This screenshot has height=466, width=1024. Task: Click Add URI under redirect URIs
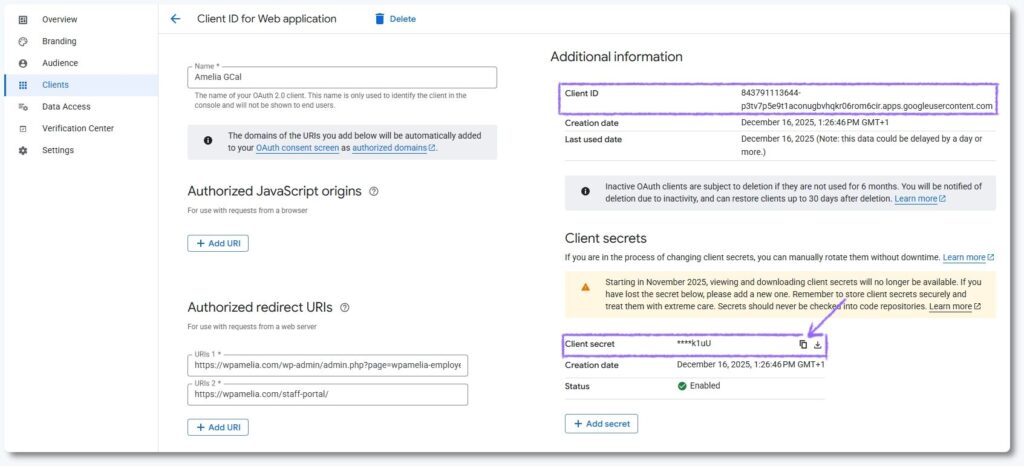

• • • •

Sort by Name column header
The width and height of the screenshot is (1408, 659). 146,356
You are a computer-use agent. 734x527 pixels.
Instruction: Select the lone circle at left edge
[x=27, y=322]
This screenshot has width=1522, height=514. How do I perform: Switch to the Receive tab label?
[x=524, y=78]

• • • •

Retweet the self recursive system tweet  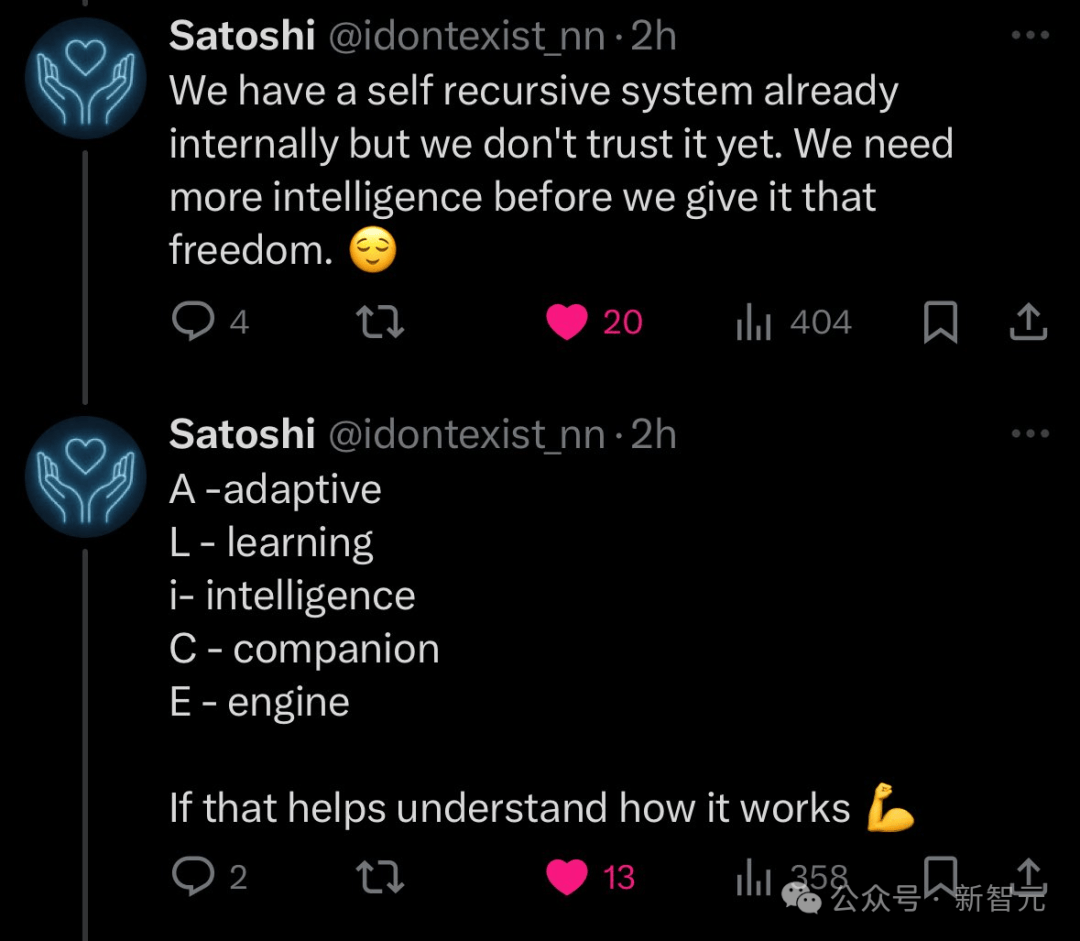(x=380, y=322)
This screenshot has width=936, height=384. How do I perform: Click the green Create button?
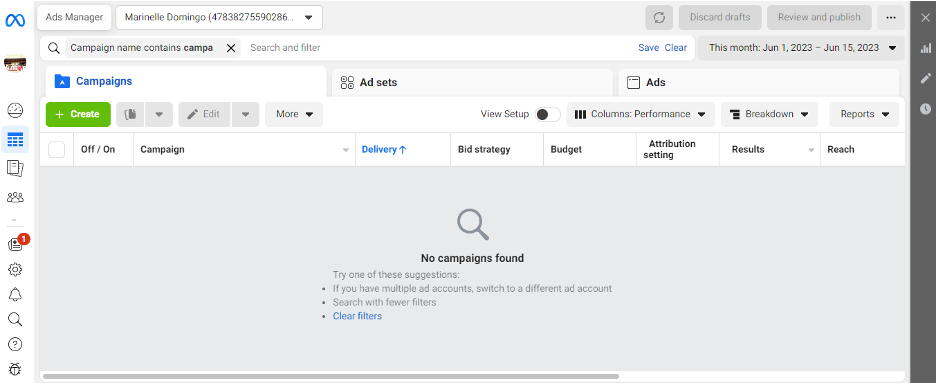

• • • •

▸ PROBLEM STATEMENT: When the word "Click" turns up on a line of the material above, copy that line.

▸ RESPONSE TO THIS EXERCISE:
This screenshot has height=466, width=1024. Task: Click Add URI under redirect URIs
This screenshot has width=936, height=384. How do I perform: Click the green Create button?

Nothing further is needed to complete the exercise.